Problem details -
Which lines of the records below contain the word "agent"? Show each one.

Stored records
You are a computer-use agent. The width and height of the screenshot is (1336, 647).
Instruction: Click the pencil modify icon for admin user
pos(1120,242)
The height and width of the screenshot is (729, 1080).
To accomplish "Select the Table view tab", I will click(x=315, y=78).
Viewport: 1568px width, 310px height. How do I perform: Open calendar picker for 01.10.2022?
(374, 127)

* * *

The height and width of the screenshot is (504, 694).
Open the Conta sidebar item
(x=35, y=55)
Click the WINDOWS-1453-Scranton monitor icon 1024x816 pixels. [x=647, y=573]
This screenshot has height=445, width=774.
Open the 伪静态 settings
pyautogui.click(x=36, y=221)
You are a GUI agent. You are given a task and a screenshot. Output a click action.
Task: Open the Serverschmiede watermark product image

* * *

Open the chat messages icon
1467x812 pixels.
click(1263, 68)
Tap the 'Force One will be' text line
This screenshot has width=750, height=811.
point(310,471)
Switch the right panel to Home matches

Solved problem -
You are a computer-use agent. The width and height of the screenshot is (1336, 647).
You are a GUI agent. You are given a task and a screenshot. Output a click action.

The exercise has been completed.